J’ai trouvé cette suite moins difficile que Like a Dragon. En dehors des statistiques de personnalité de Kasuga, ou du niveau 70 à atteindre, le Platine se fait tout seul, pour peu qu’on se plaise à parcourir le jeu en détails. Je regrette que les boss secrets ne soient pas plus coriaces, car faire gagner de l’expérience à Ichiban s’avère assez longuet, pour les derniers niveaux. Mais c’est peut-être aussi une invitation à lancer une nouvelle partie +, proposant des défis plus corsés et un donjon supplémentaire.

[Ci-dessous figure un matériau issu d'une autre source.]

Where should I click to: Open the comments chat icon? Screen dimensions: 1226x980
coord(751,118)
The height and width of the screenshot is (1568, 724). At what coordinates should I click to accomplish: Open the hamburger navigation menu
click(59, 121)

Somme toute, j’ai pris énormément de plaisir à parcourir Like a Dragon : Infinite Wealth. Le jeu reste dans la continuité de son prédécesseur, tout en renouant avec les premiers titres de la saga. Le duo Kasuga/Kiryu est juste parfait, dans ce qu’il raconte au niveau de l’histoire, mais aussi dans ce qu’il apporte en terme de gameplay. A mes yeux, le jeu brille particulièrement grâce à son contenu annexe d’une générosité et d’une richesse démentes. Infinite Wealth est, à certains égards, addictif. Je ne doute pas que les vacances passées sur Dondoko Island, hum, je veux dire à Hawaï, me manqueront.